Essa comoção fica por conta da decadência dos latifúndios a partir da Revolução de 1930. Os grandes engenhos sofreram com as novas leis nacionais. Por isso que a ruptura maior desse momento literário fica por conta do desmonte da linguagem literária tradicional, para dar lugar a uma fala popular e regional. Logo no início do movimento, quando José Américo de Almeida começou a escrever “A bagaceira”, foi logo dizendo que ia escrever em “brasileiro”, ou seja, na língua do povo. É uma linguagem das fornalhas, das feiras, dos canaviais.

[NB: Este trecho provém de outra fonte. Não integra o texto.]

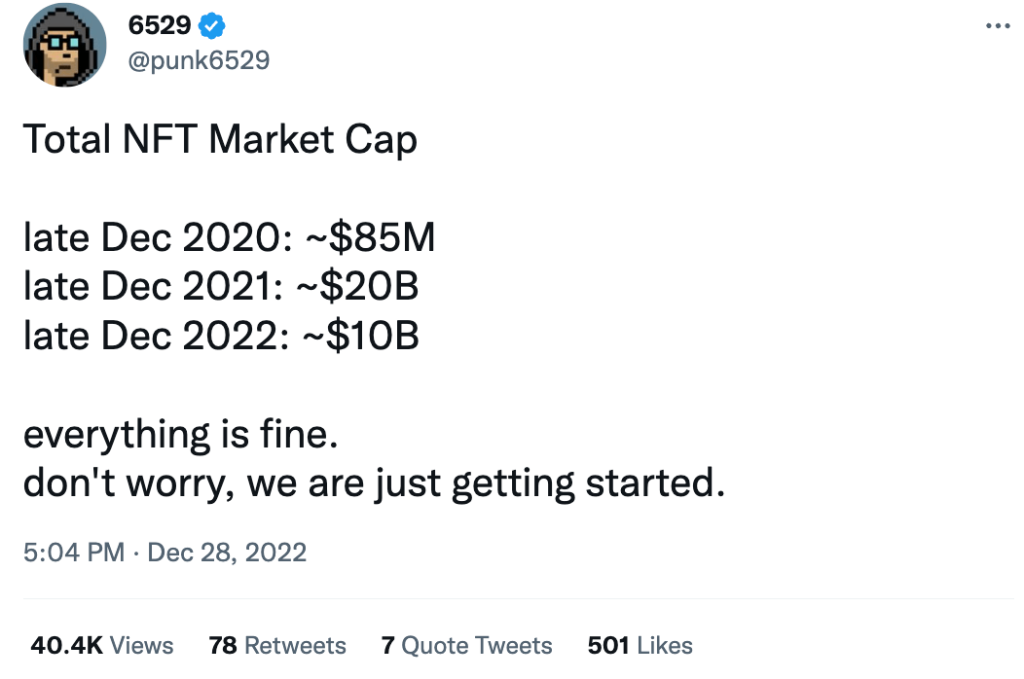Show the 78 Retweets list
Screen dimensions: 1024x679
click(x=277, y=646)
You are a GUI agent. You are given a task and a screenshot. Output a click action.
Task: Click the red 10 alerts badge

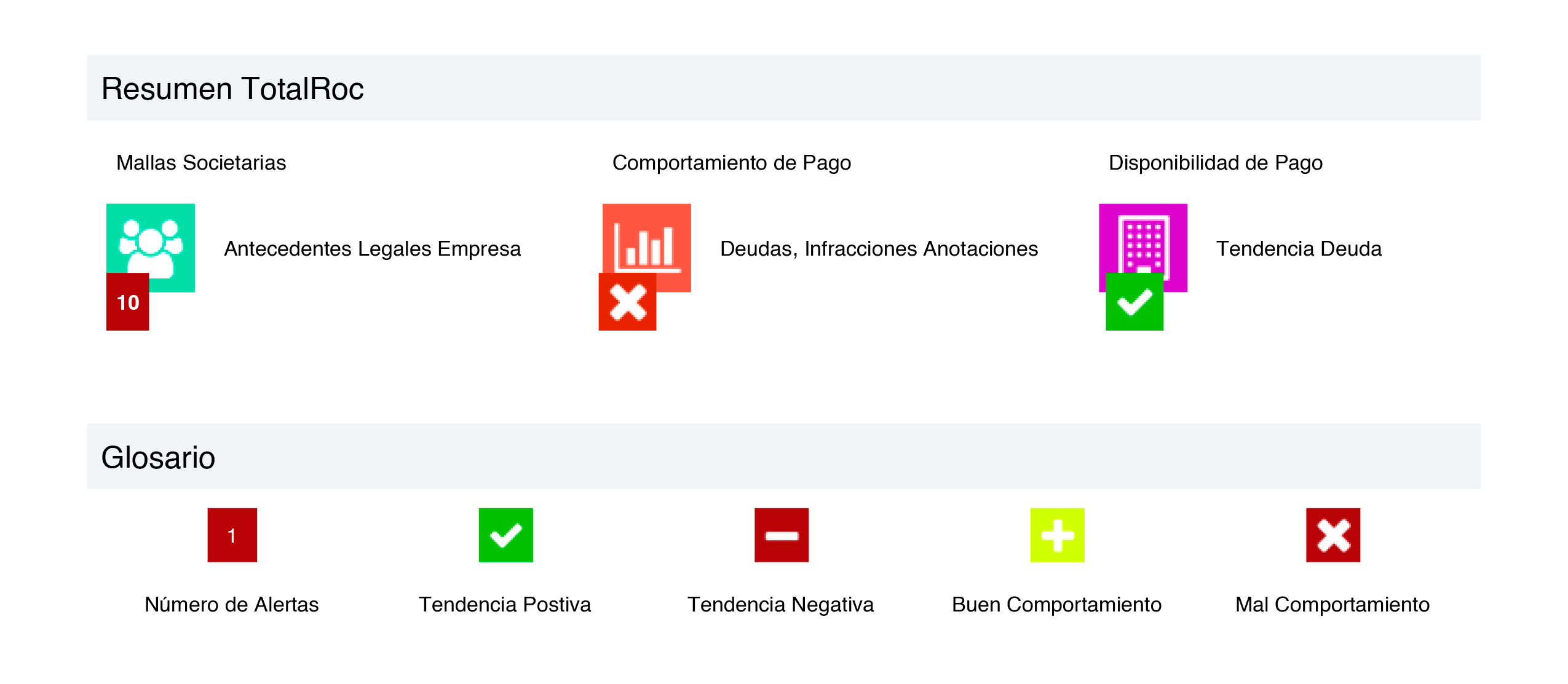pos(128,302)
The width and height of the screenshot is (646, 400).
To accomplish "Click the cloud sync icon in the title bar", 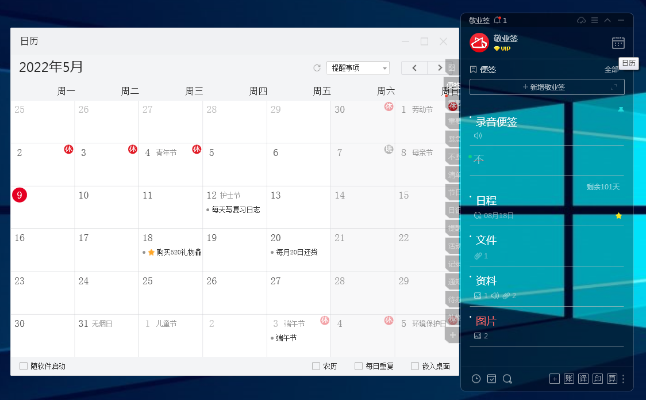I will pyautogui.click(x=581, y=20).
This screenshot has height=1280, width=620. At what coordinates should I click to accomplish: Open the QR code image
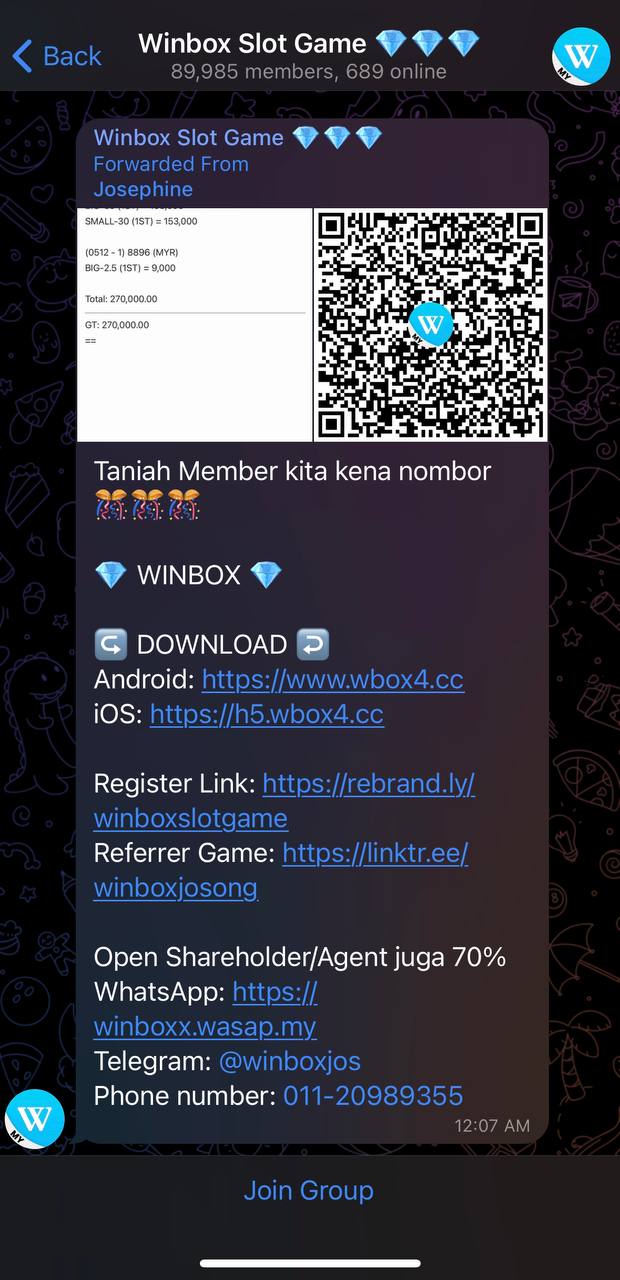pyautogui.click(x=431, y=325)
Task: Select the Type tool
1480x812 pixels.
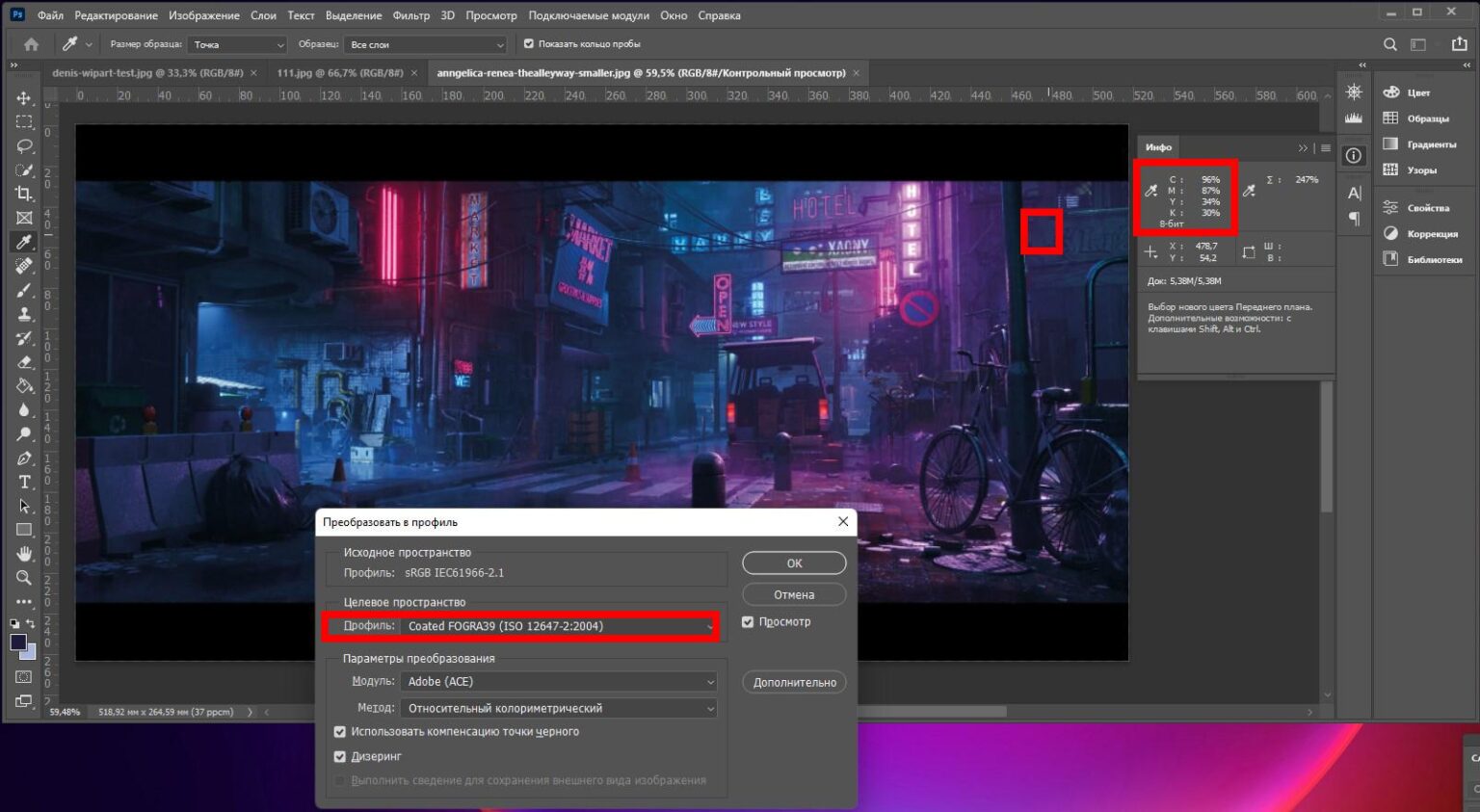Action: click(24, 482)
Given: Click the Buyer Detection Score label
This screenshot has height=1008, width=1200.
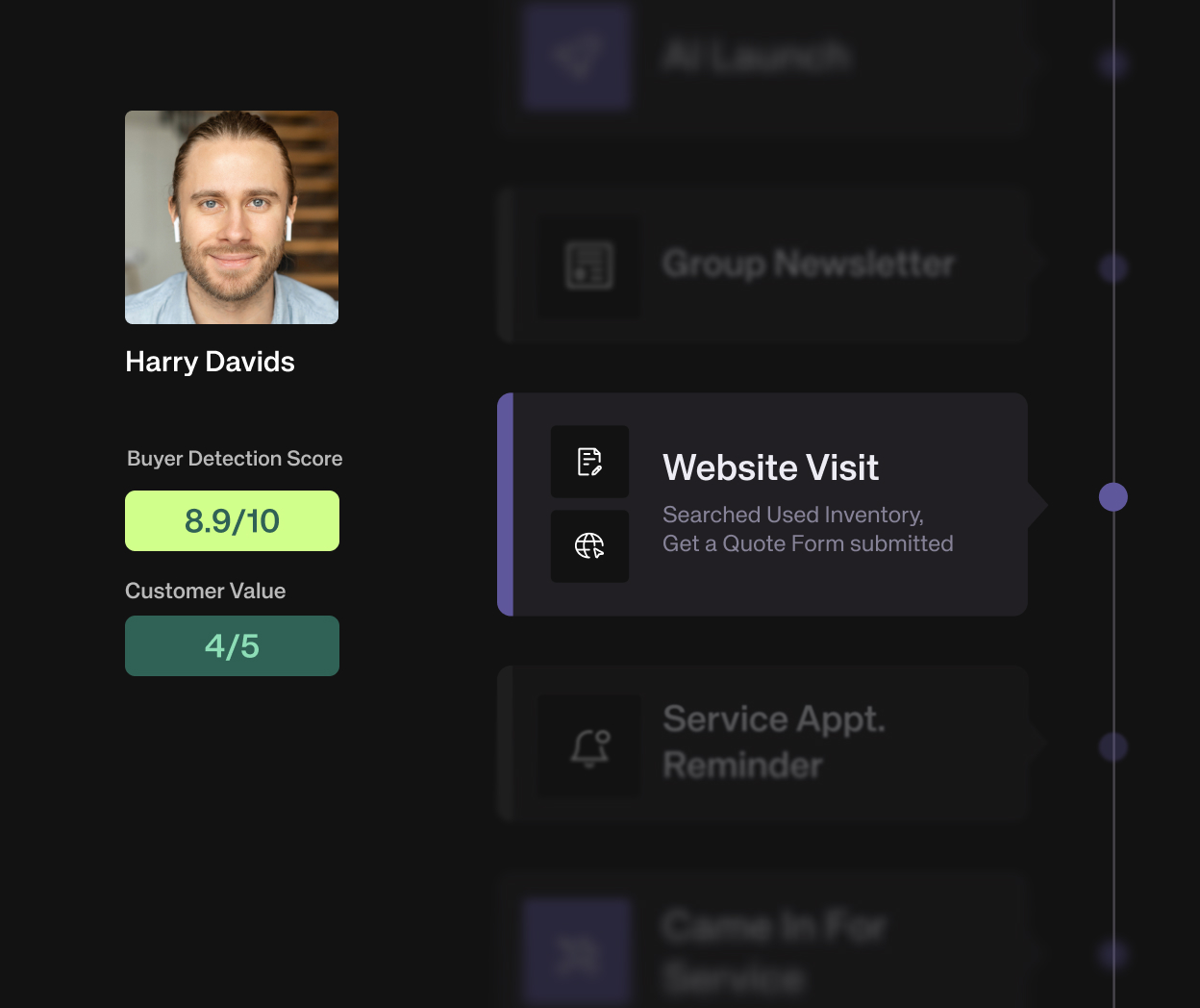Looking at the screenshot, I should [235, 459].
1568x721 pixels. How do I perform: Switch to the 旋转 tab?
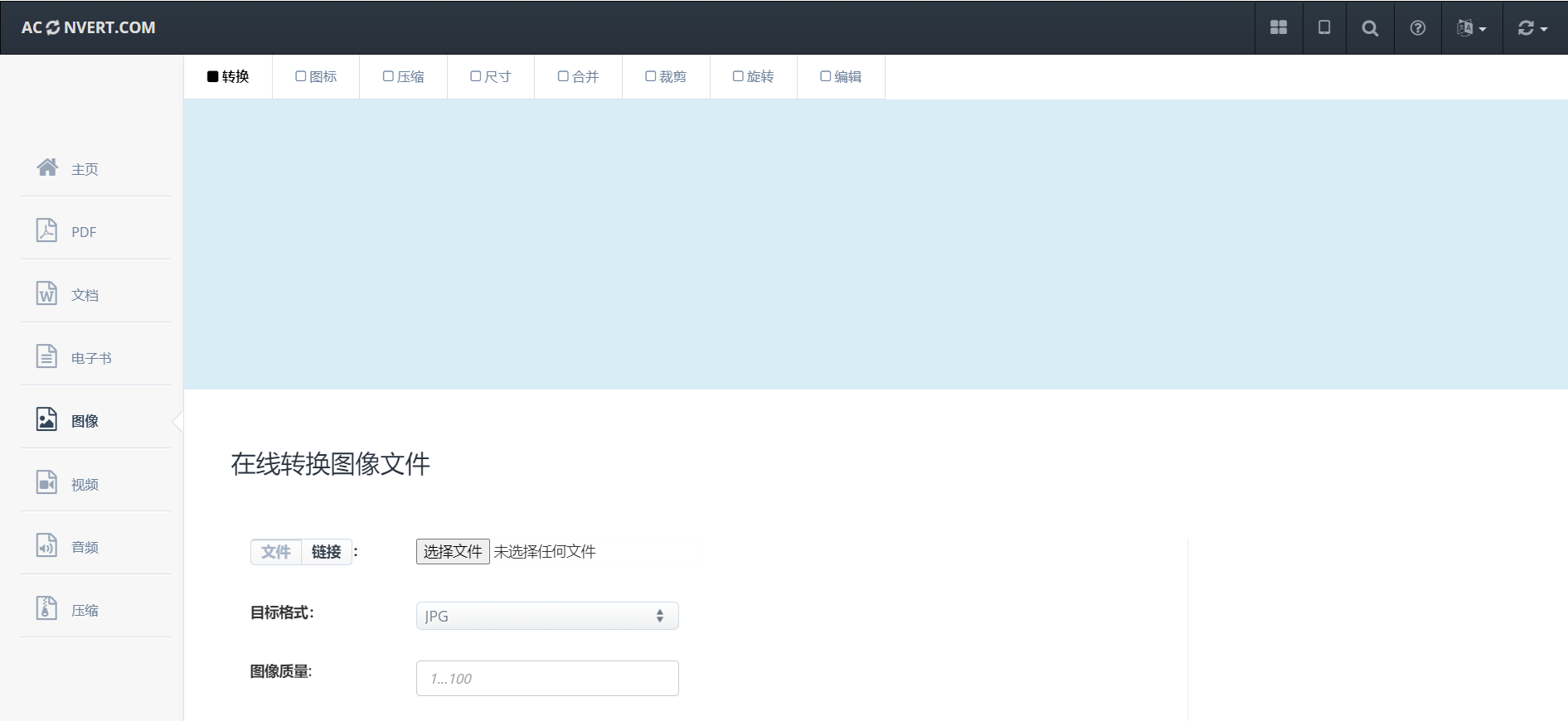[753, 76]
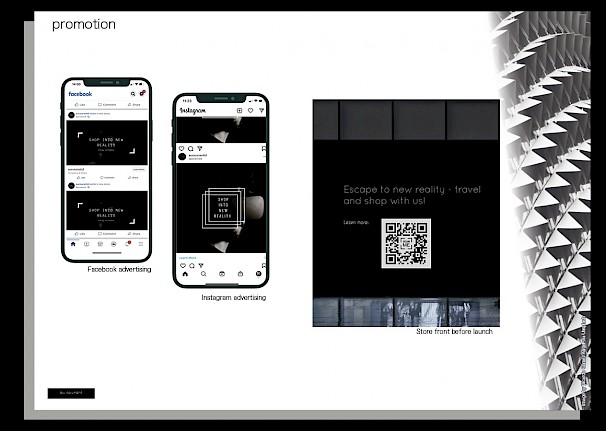Open the Instagram Reels icon in bottom bar
This screenshot has width=606, height=431.
(221, 273)
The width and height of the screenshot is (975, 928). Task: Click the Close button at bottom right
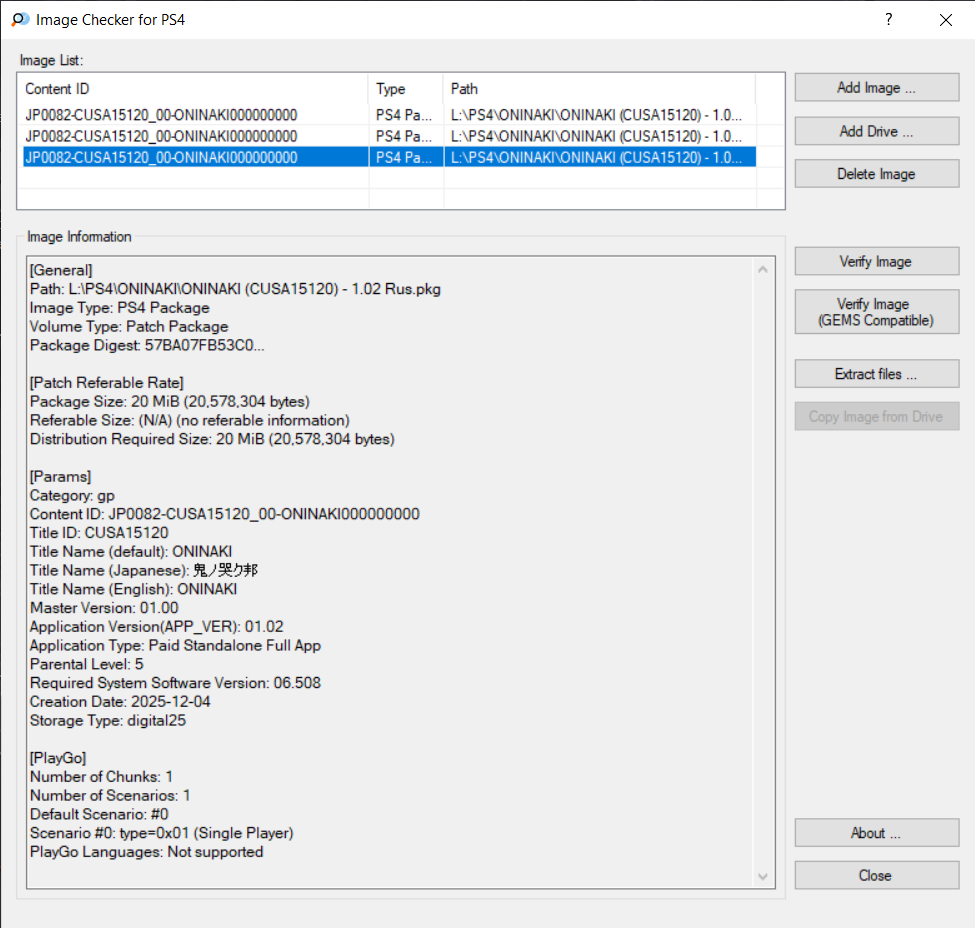click(x=876, y=875)
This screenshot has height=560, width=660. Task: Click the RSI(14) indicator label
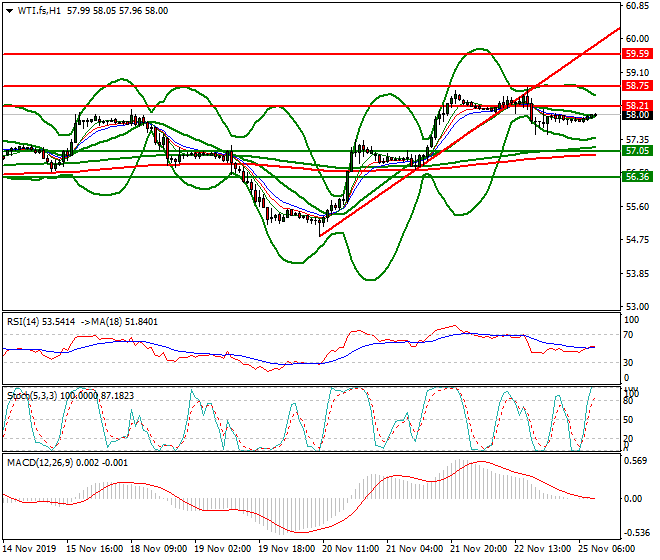click(x=24, y=322)
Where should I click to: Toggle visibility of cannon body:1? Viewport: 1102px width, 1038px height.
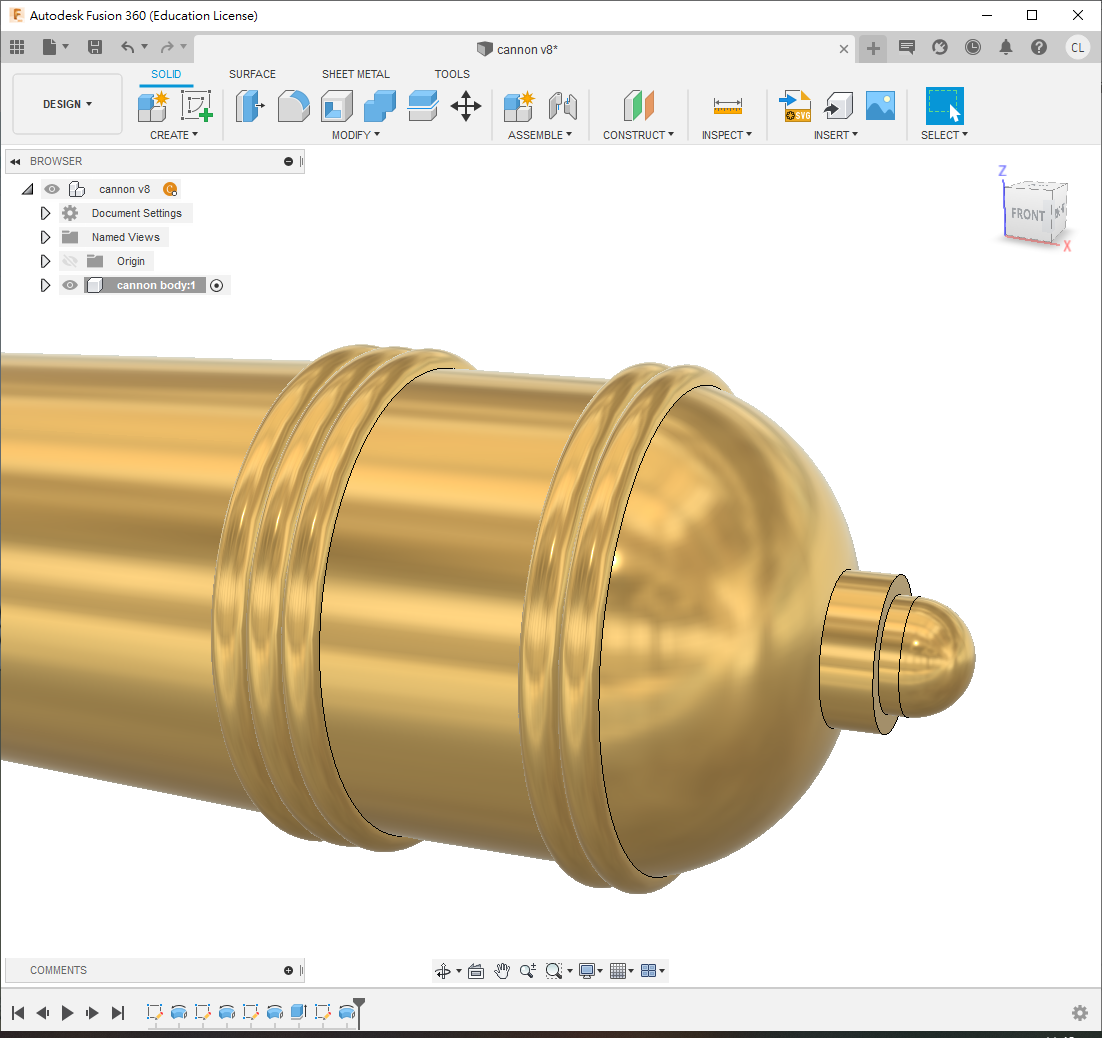coord(70,285)
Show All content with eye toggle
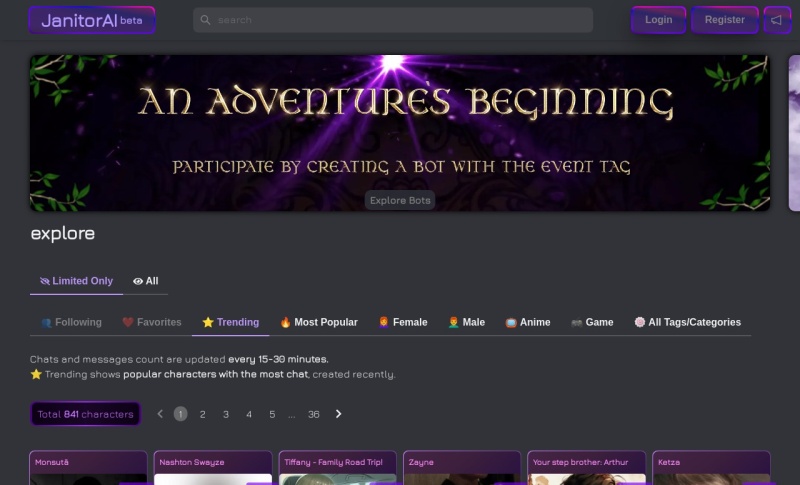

Essa força da linguagem também tornou-se marcante em Graciliano Ramos ao transmitir para o texto a secura da terra combusta. Além disso, ele, em “Vidas secas”, consegue humanizar os animais e animalizar os humanos. Prova disso é que Fabiano e sua família se comunicam muito mais por rosnados do que por palavras. Por isso que, para uma análise mais acurada da obra de Graciliano, essas características vão se mostrando em João Valério, de “Caetés”; Fabiano, de “Vidas Secas”; Paulo Honório, de “São Bernardo”; Luís Silva, de “Angústia”. A vida, brutalizada pelas circunstâncias em que sobrevivem os personagens, termina encetando uma fala que é um grito de protesto. Há uma revolta diante da incapacidade de conseguir a felicidade.

A maioria dos escritores dessa fase eram descendentes diretos de usineiros ou fazendeiros proprietários em decadência. Daí que cada um voltou reconstruindo um paraíso perdido. Por isso que existe muito de memória nos seus escritos. José Lins do Rego é o maior exemplo desse memorialismo literário. Jorge Amado segue na mesma prática, apenas mudando do canavial para o cacau. Todo esse panorama, no entanto, foi preparado teoricamente por Gilberto Freire. O autor de “Casa Grande e Senzala” foi o estudioso do elemento afro-brasileiro da zona canavieira, principalmente.

Nesse grupo há o caso emblemático de Rachel de Queiroz. Foi a única mulher nesse momento literário. Depois, a única pessoa que representou o Ceará. E interessante é que os personagens principais das obras desse período são masculinos. Rachel, entretanto, privilegiou a mulher. Conceição, Dora Doralina, as três Marias e Maria Moura são personagens de ponta nos seus livros. Essas mulheres personagens são fortes, determinadas como a própria escritora que nunca se curvou na convivência com o mundo masculino.

O caso de Rachel de Queiroz é uma exceção na época. O mundo nordestino dos engenhos era marcado pelo machismo. O dono da terra se preocupava em formar o filho homem em advocacia para entrar na política, outro filho era colocado no seminário para se tornar padre e o terceiro ficava na fazenda para manter o mandonismo e o curral político. Aliás, não é apenas a casa da fazenda que pontifica nos romances da época, há também a casa da cidade em que o fazendeiro passava as festas do padroeiro e colocava os filhos que iam em busca de estudos mais avançados. Os grandes fazendeiros possuíam toda uma conexão com a cidade mais próxima, inclusive com a capital de seu estado.

Essa estrutura social do Nordeste pouco mudou. O coronel deixou a casa grande da fazenda e foi ocupar a mansão da cidade grande. Trocou a prefeitura de sua cidade pela Câmara Federal. Se chega ao Senado, já coloca o filho na Câmara. Os canaviais e os algodoais vão sendo ocupados pelas pastagens. A mão de obra escassa está sendo trocada pela mecanização. Acontece que os mecanismos de poder continuam os mesmos, apenas mudaram a roupagem. Falta, no entanto, a literatura que, se não denunciar tudo isso, pelo menos fotografe e se comova como o Romance de 30.